Ainsi, ce qui n’était qu’un simple rêve dans la tête du jeune Ali est devenu, à la force du poignet, une véritable success-story. Multipliant les succès, Ali et son groupe sont de plus en plus courtisés et se voient inonder d’offres généreuses. Entre publicités et demandes de placement de produits, la tête pensante de Barbea- Papa se trouve devant un dilemme. Il préfère décliner les propositions, avançant qu’il préfère ne pas céder aux tentations matérielles.
Garder son âme
Il fera d’ailleurs preuve d’un certain sens de leadership en faisant respecter ses décisions par les autres membres. «Mes camarades me font entièrement confiance. J’avais déjà une vision pour le développement de BarbeaPapa, et je ne veux pas que des parties externes influencent notre parcours» Pour lui, son groupe veut que les Marocains apprennent à s’exprimer ouvertement, à donner libre cours à leur imagination et à profiter des joies de la vie, aussi simples soientelles.

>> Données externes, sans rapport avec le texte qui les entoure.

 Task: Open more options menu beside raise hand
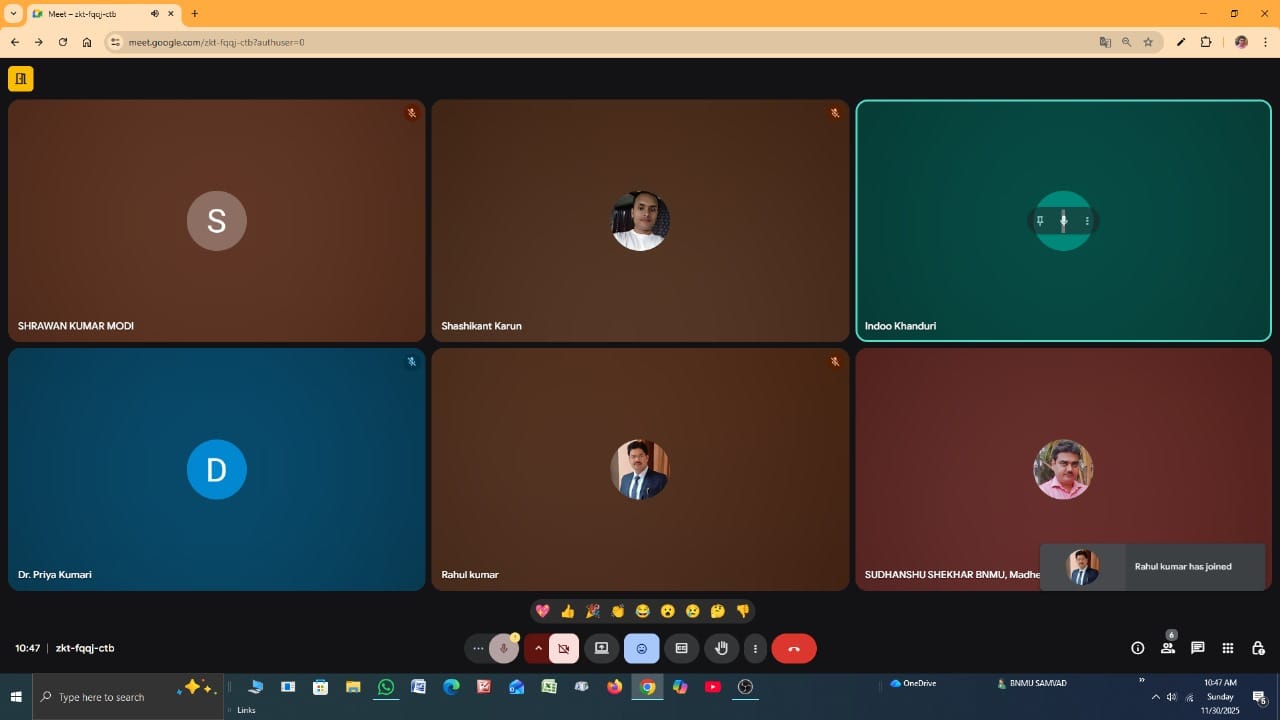tap(755, 648)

Ali se veut ainsi ambassadeur d’un art novateur et émancipateur. Une vision qu’il essaiera de consolider et partager de plus en plus. En effet, le groupe prépare le lancement de plusieurs sites web, ainsi que des projets artistiques. Au menu, cinq titres en collaboration avec des artistes connus, aussi bien sur la scène locale qu’internationale. Parmi les noms figurent P-square et Runtown, déjà parodiés par BarbeaPapa, ainsi que DJ Hmida, DJ Keys, l’Artise, et l’Algérino. Cerise sur la gâteau, un featuring avec une star américaine, dont Ali refuse de révéler le nom pour l’instant.